Auch erfolgte das Schreiben der Sachverständigen verspätet, nämlich zu einem Zeitpunkt, als die gesamte Datenerhebung abgeschlossen, mithin ein Großteil der Kosten bereits entstanden war, weil die Datenerhebung maßgeblich für die Höhe der sich nun anschließenden Befunderhebung waren.

(4) Es kommt nicht darauf an, dass das Gericht bei ordnungsgemäßem Hinweis durch die Sachverständige hinsichtlich der Begutachtung anders verfahren wäre (vgl. OLG Frankfurt,18. Zivilsenat, Beschluss vom 15.6 2021 – 18 W 86/21 – BeckRS 2021, 20979; OLG Brandenburg a.a.O.), denn die Vorschrift des § 407 a Abs. 4 ZPO dient dem Zweck, potentiellen Kostenschuldnern im Rahmen ihrer Dispositonsbefugnis eine Erledigung ohne vorherige Begutachtung zu ermöglichen (Dürbeck a.a.O). Zudem soll sie dem Gericht die Erwägung alternativer Handlungsweisen ermöglichen (OLG Frankfurt 18. Zivilsenat, Beschluss vom 15.6 2021 – 18 W 86/21 – BeckRS 2021, 20979).

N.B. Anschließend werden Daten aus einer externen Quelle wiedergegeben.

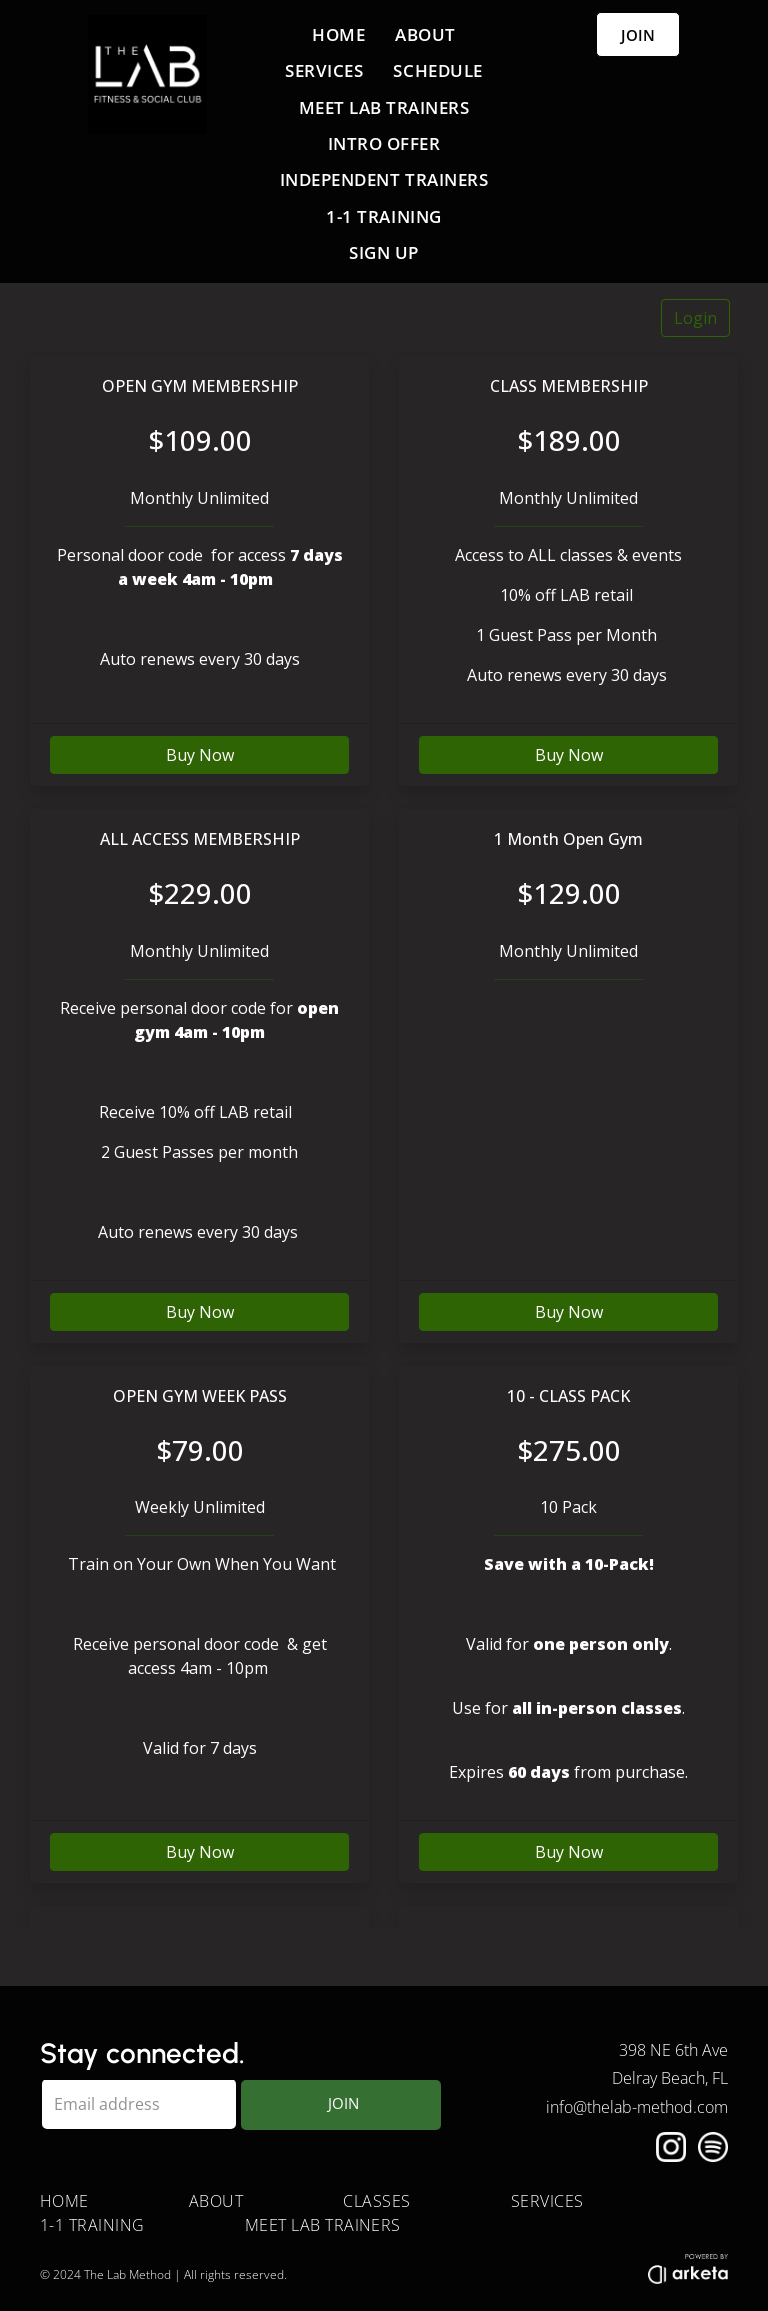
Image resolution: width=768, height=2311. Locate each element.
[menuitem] (338, 35)
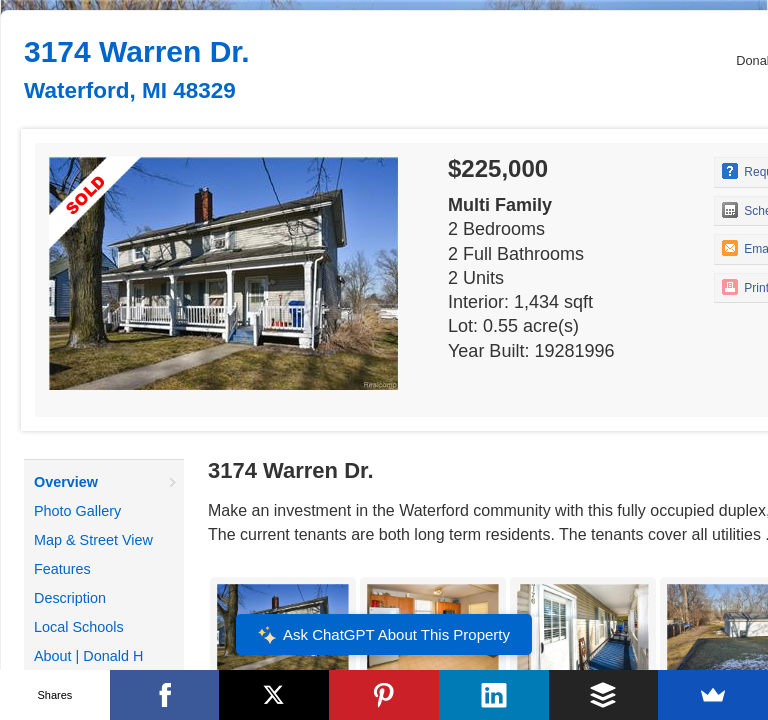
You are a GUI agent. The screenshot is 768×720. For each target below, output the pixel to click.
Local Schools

cc.) Ein vollständiger Verlust des Vergütungsanspruchs kommt nicht Betracht (vgl. OLG Brandenburg, a.a.O.), sondern vorliegend hat eine Herabsetzung zu erfolgen. Festzusetzen ist nach Auffassung des Senats in der vorliegenden besonderen Fallkonstellation, insbesondere vor dem Hintergrund, dass es allein um den Umfang und die Ausgestaltung des Umgangs der beiden Elternteile mit ihrem jeweils beim anderen Elternteil lebenden Kind ging, ein Betrag in Höhe des zweifachen Regelwertes in Kindschaftssachen, welchen die Steuerlast noch hinzuzurechnen ist (4.000,– Euro gem. § 45 FamGKG x 2 zzgl. 19 % MwSt. = 8.000,– Euro + 1.520,– = 9.520,– Euro).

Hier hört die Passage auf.